What lowers confidence: A collection of results without a unifying argument, a conceptual claim introduced only in the discussion, or a framework broad enough to explain any outcome.

03

Mechanistic depth

What it asks: How directly does the evidence establish how or why an effect occurs, rather than showing association alone?

What strengthens it: Perturbation, rescue, temporal order, dose or dependency evidence, orthogonal validation, exclusion of competing mechanisms, and a causal chain supported at each important step.

What lowers confidence: Correlation described as causation, pathway language inferred from markers alone, a single perturbation with off-target ambiguity, or conclusions that skip intermediate evidence.

04

Technical strength

What it asks: How credible, reproducible, and well-controlled is the experimental execution?

What strengthens it: Appropriate positive and negative controls, independent validation, clear biological versus technical replication, transparent methods, suitable sample quality, and results that hold across relevant systems or conditions.

What lowers confidence: Missing controls, under-described procedures, validation in only one model, unclear exclusions, dependence on one assay, or reproducibility claims unsupported by the reported design.

05

Statistical confidence

What it asks: Are the analysis and reporting appropriate for the design, data structure, and strength of the claim?

What strengthens it: Correct experimental units, justified tests, adequate sample size, multiple-comparison handling, effect sizes and uncertainty, assumption checks where relevant, and transparent treatment of missing data and outliers.

What lowers confidence: Pseudoreplication, unclear n, selective significance reporting, p-values without effect magnitude, uncorrected repeated testing, or analyses that ignore pairing, nesting, censoring, or repeated measures.

06

Figure strength

What it asks: Do the figures clearly, completely, and logically carry the manuscript's evidentiary argument?

What strengthens it: A readable sequence, representative and quantitative evidence presented together, complete legends, visible uncertainty and sample information, consistent labels, and panels that directly support the claims made in the text.

What lowers confidence: Decorative rather than evidentiary panels, unreadable axes, missing controls, selective examples, unsupported schematic conclusions, figure–text mismatches, or key results available only in prose.

07

Scope fit

What it asks: Unlike the other dimensions, scope fit is journal-dependent: does this manuscript belong in the selected journal's audience, remit, article mix, and expected level of advance?

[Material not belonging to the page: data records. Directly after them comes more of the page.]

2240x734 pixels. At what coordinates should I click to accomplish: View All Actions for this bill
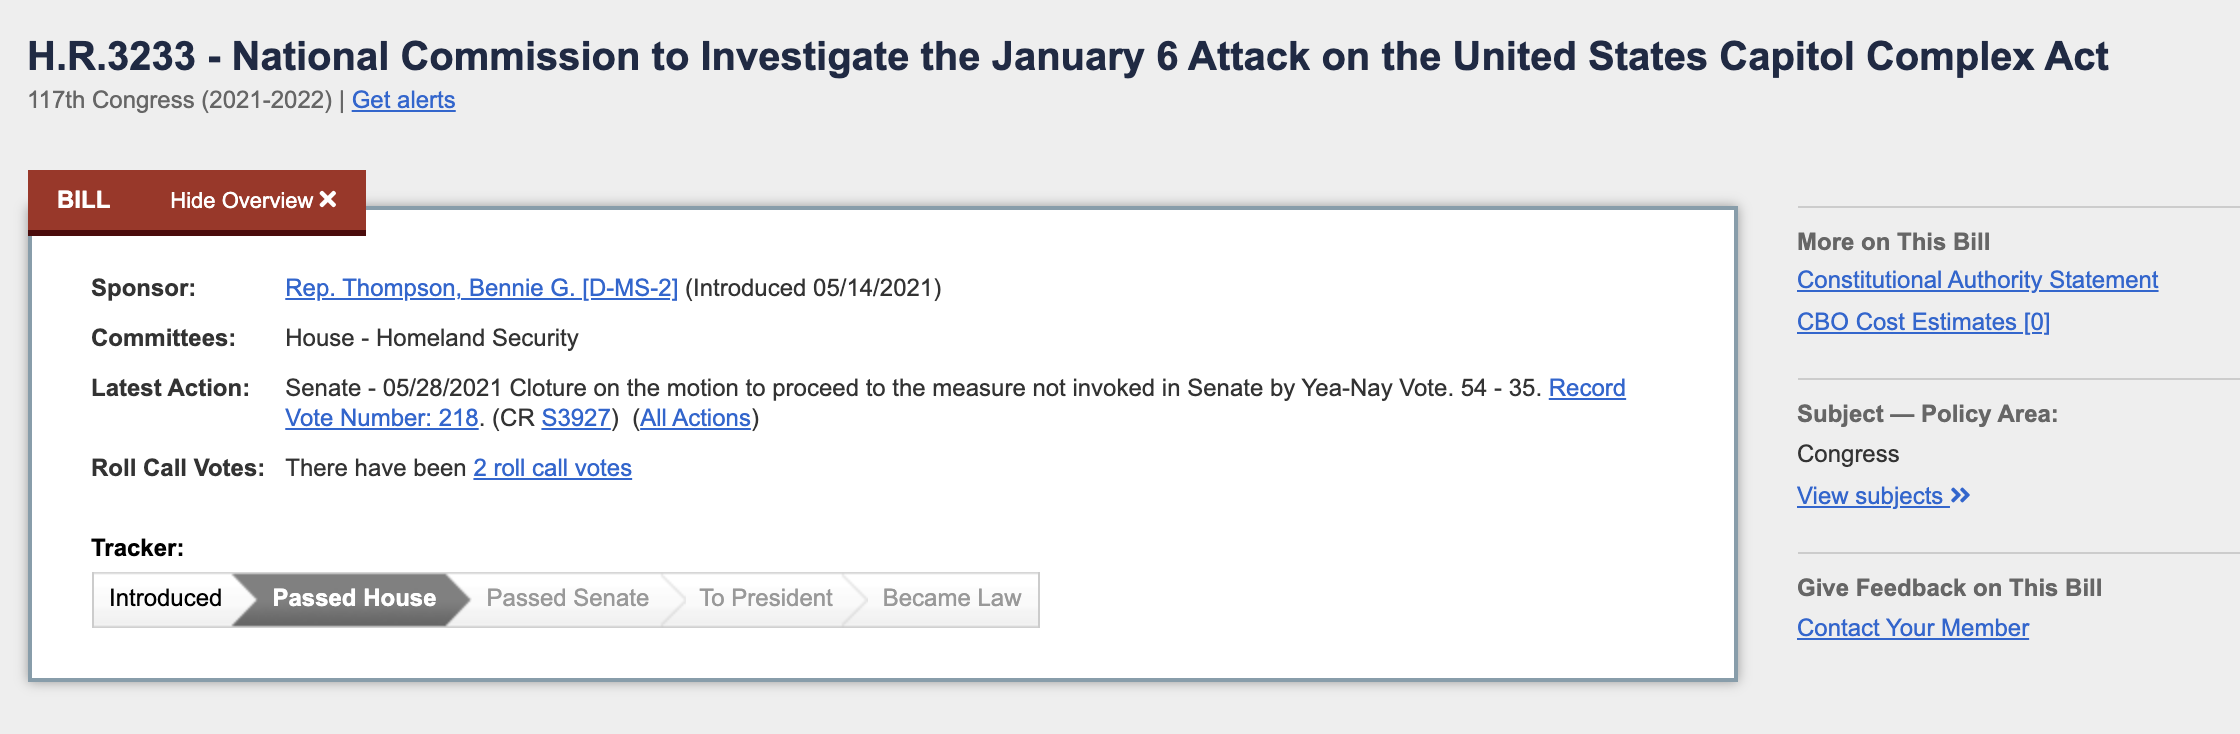695,418
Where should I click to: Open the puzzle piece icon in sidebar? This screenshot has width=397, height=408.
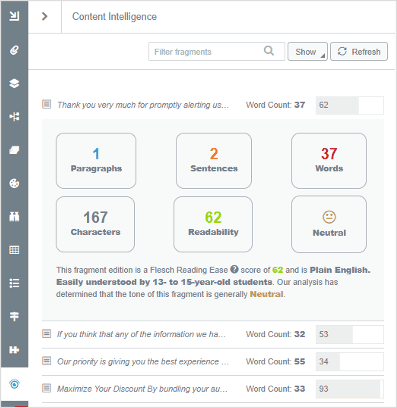click(14, 350)
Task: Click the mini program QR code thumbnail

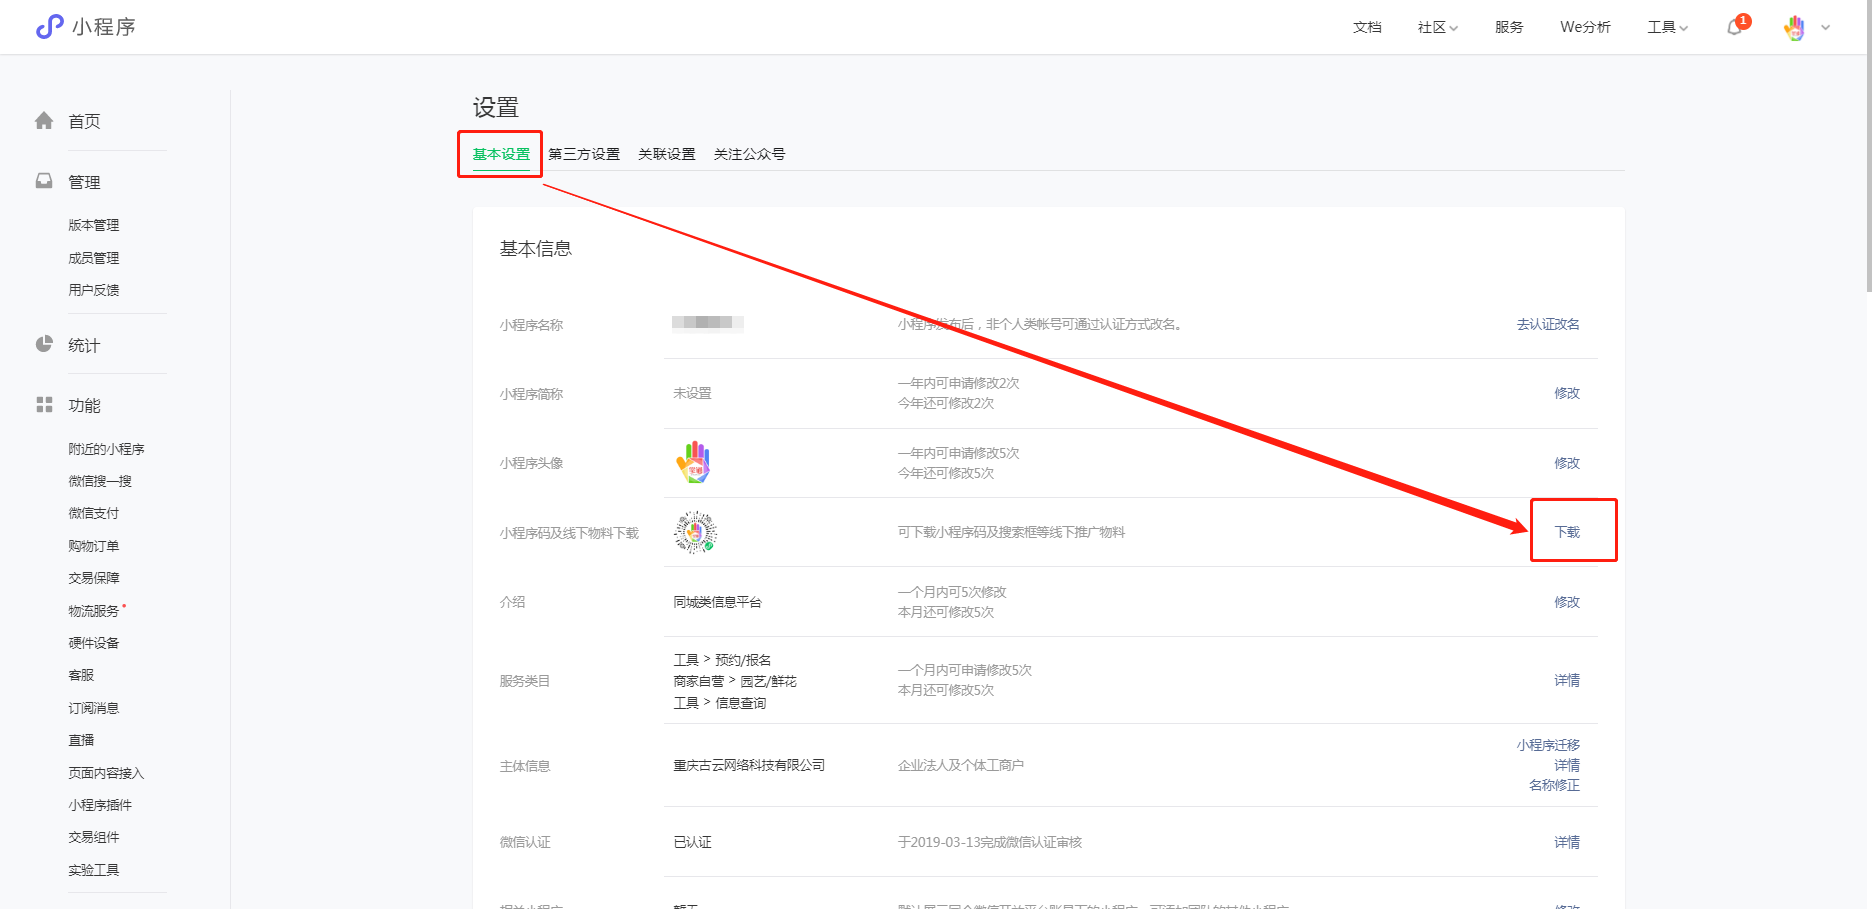Action: click(x=695, y=532)
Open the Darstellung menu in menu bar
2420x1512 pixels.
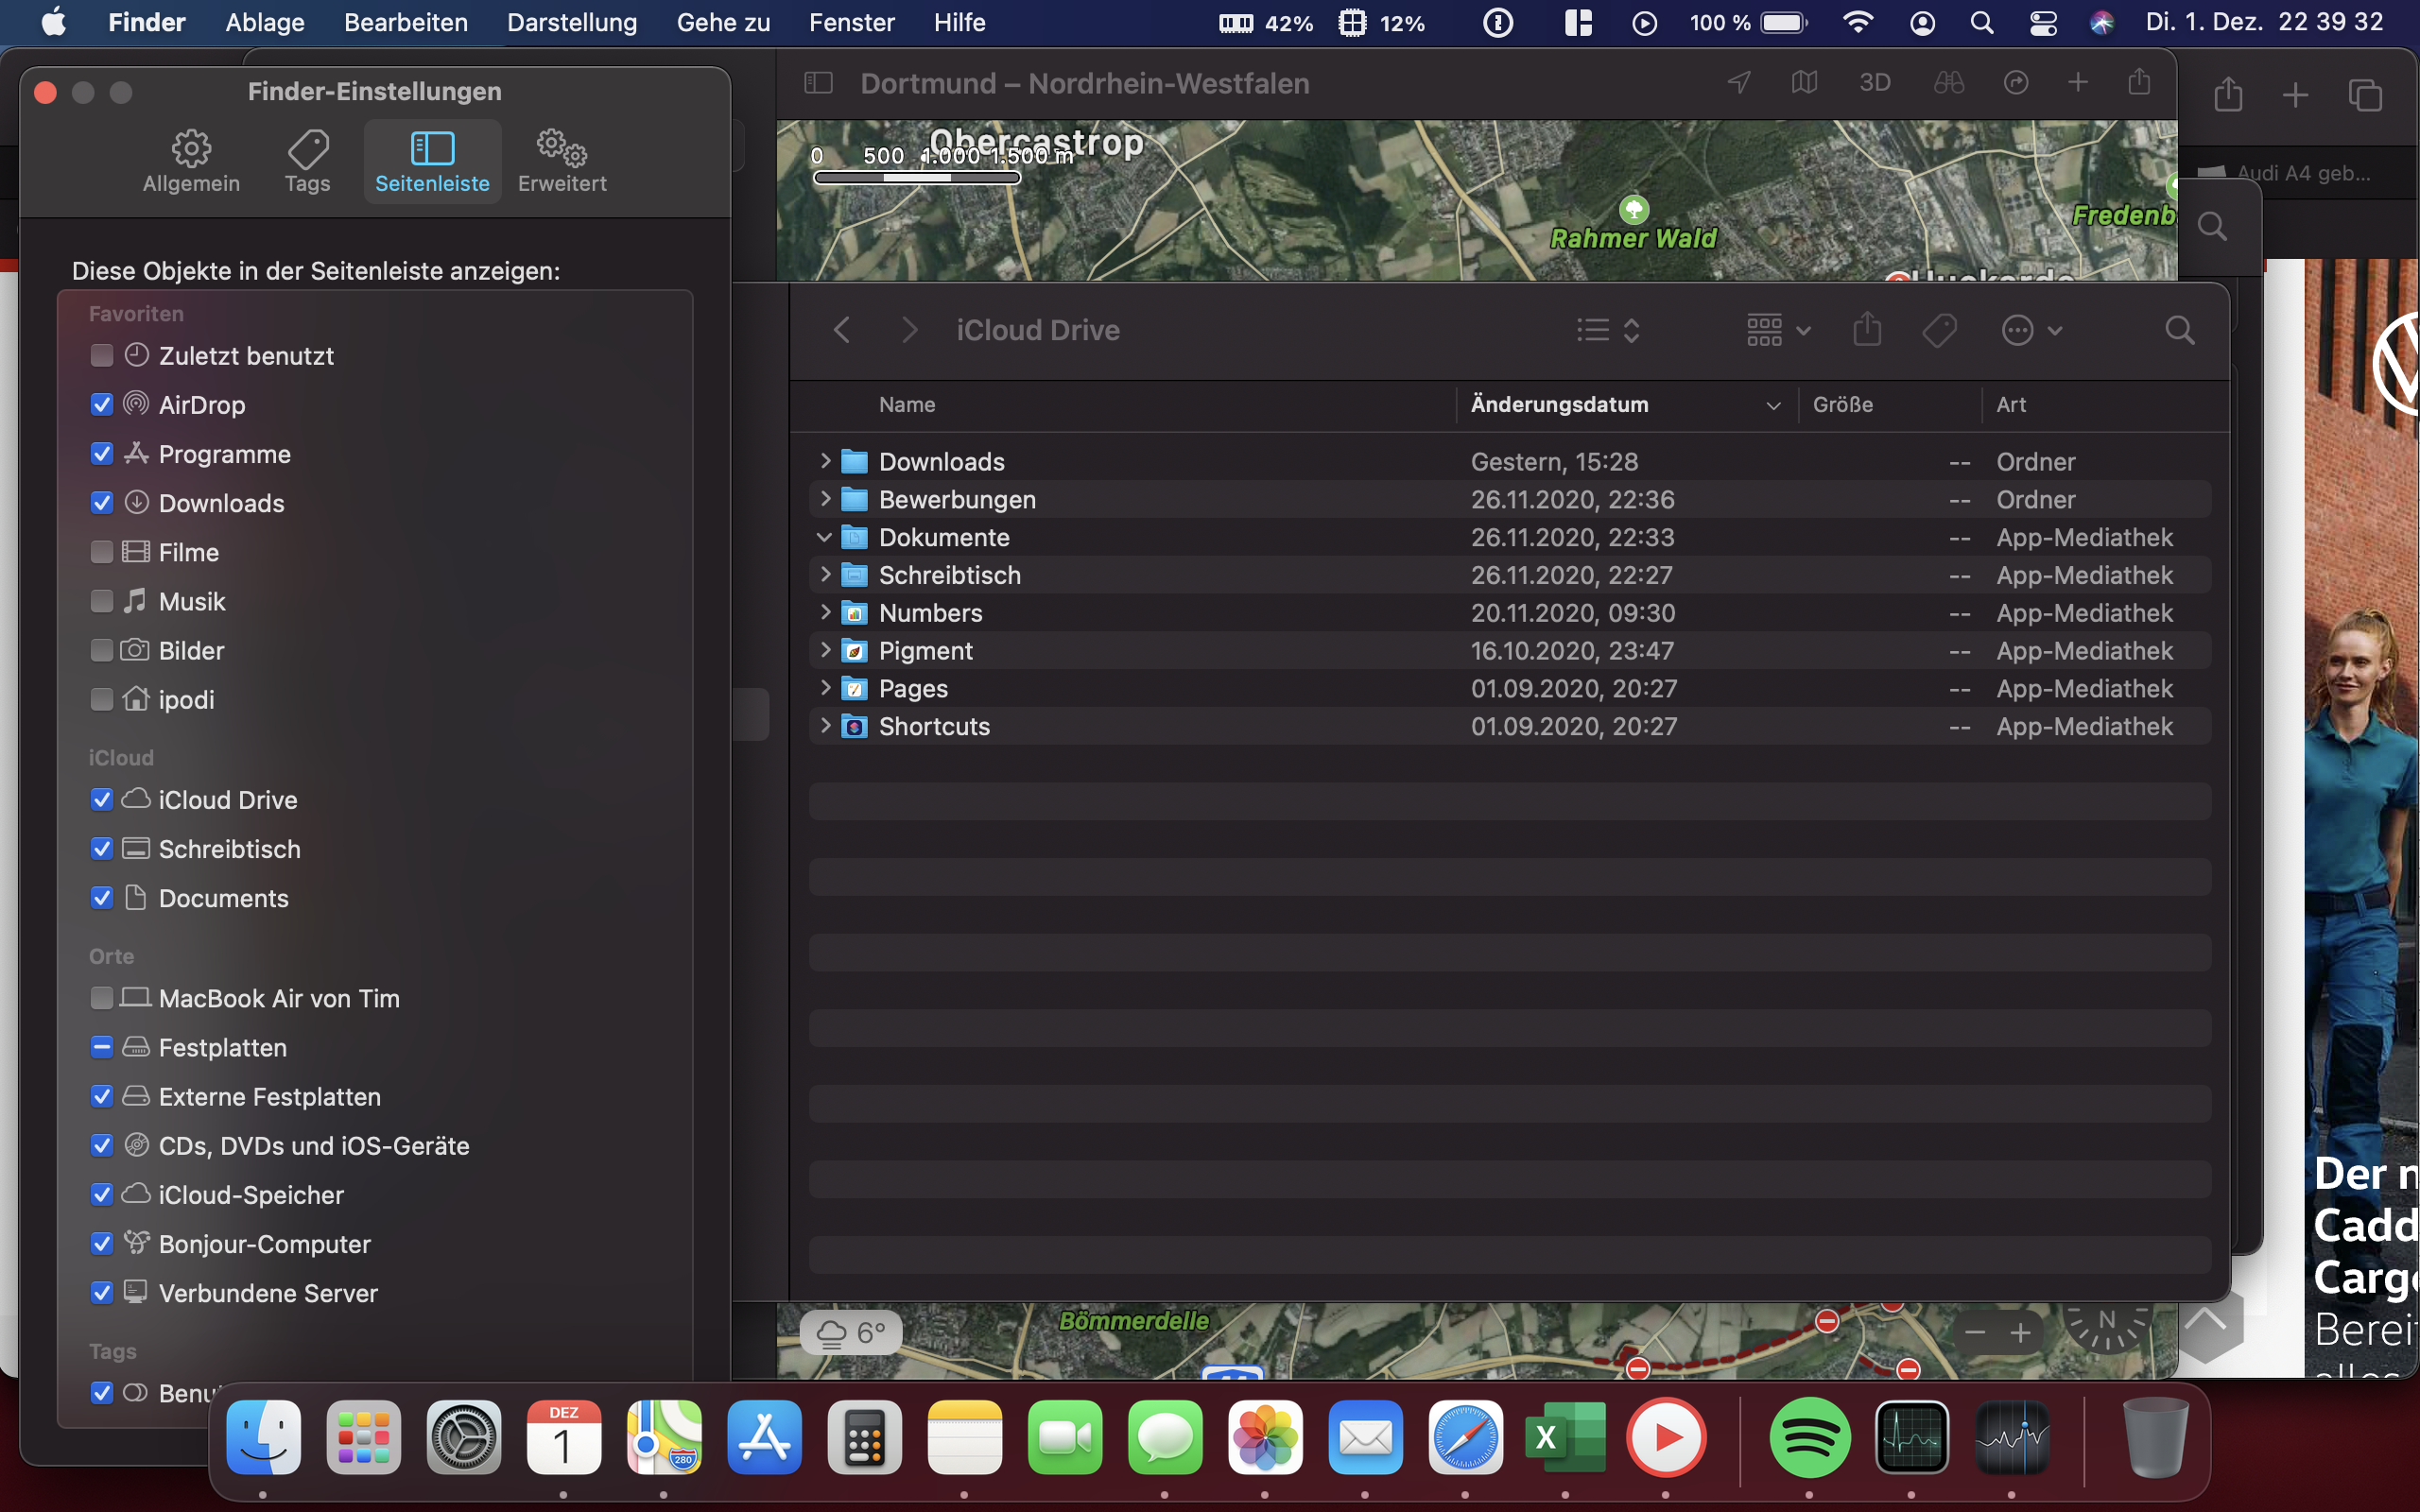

What strengthens it: Direct relevance to the journal's readers, the right balance of breadth and specialization, an article type the venue publishes, and evidence depth consistent with that journal's editorial expectations.

What lowers confidence: Topic overlap without audience relevance, a manuscript that is too narrow or too broad for the venue, a mismatch in article type, or a level of mechanistic and conceptual support below what that journal typically demands.

How to read the scores: use the pattern across dimensions to find the limiting factor. Changes across versions and the evidence behind each score are more informative than the absolute number. Scope fit should never be used as a substitute for reading the journal's current author instructions.